Its spacious and well-lit cabinet was equipped with the latest technologies so that eight passengers could continue to communicate with their companies and clients without interruption.

The project was launched in 1993, but because that jet was expensive (nearly $1 billion) and had to be sold in all countries, Bombardier formed partnerships with many companies around the world.

Its main partner was Mitsubishi, which created the wings and central sections of the body in Japan.

In Germany, BMW Rolls Royce produced the engines, while all of the electronic instruments came from the United States.

France provided the electrical system and the computerized flight controls, such as those on the Concorde.

In Toronto, Dowty took care of the landing gear.

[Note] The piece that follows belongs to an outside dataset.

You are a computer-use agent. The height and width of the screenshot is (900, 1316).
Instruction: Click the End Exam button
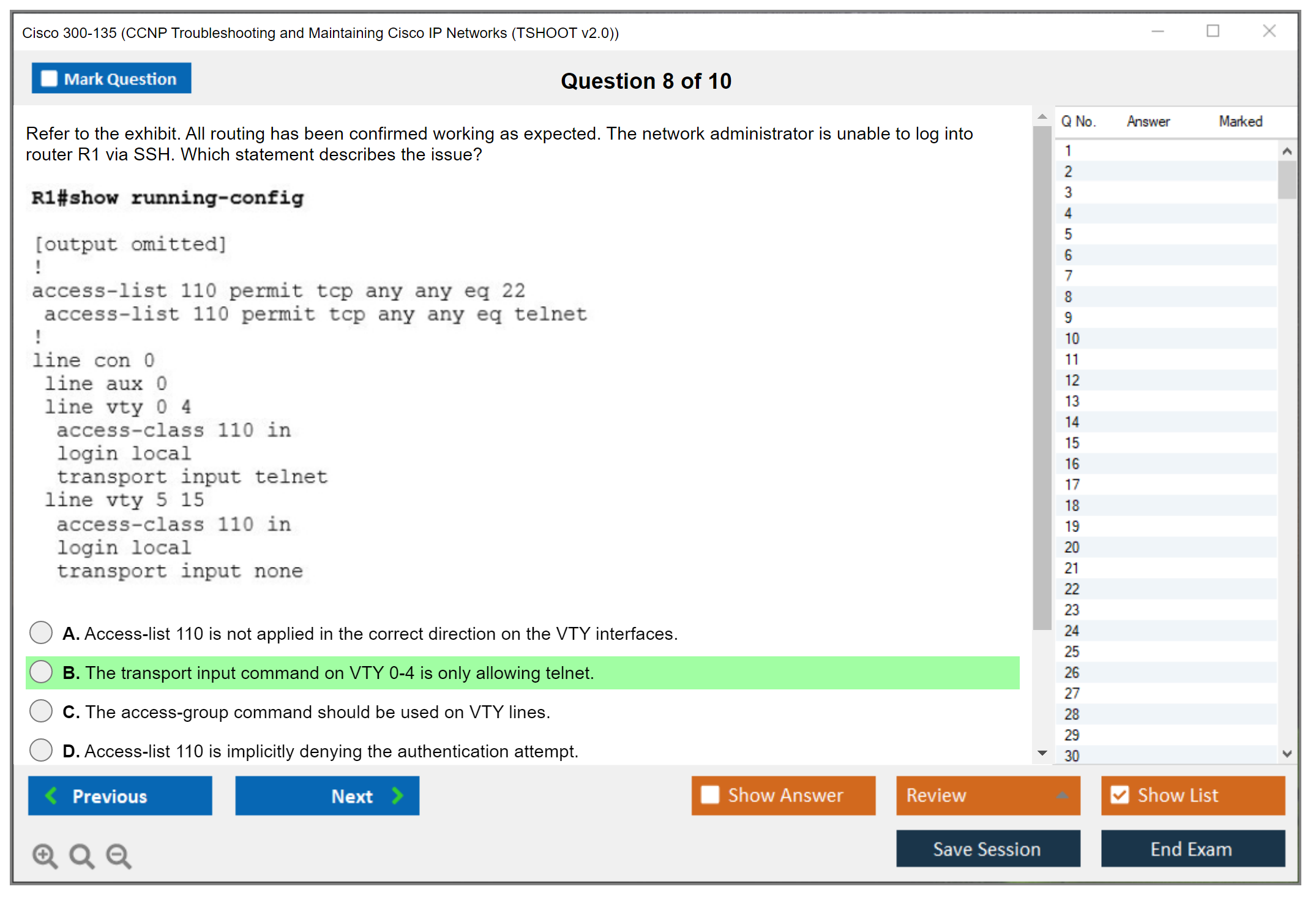click(1192, 849)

Three aerospace divisions of Bombardier also participated in the project: Montreal was responsible for the nose of the craft; Belfast produced the engine pods, the horizontal stabilizer and the front portion of the body; and Toronto developed not only the back portion of the body and the tail unit, but also assembled all of the parts for the entire jet.

Since the first flight of the Global Express on October 13, 1996, Bombardier’s engineers have improved its performance (increased cruising speed, greater flight autonomy, 19 passengers and customized interior design).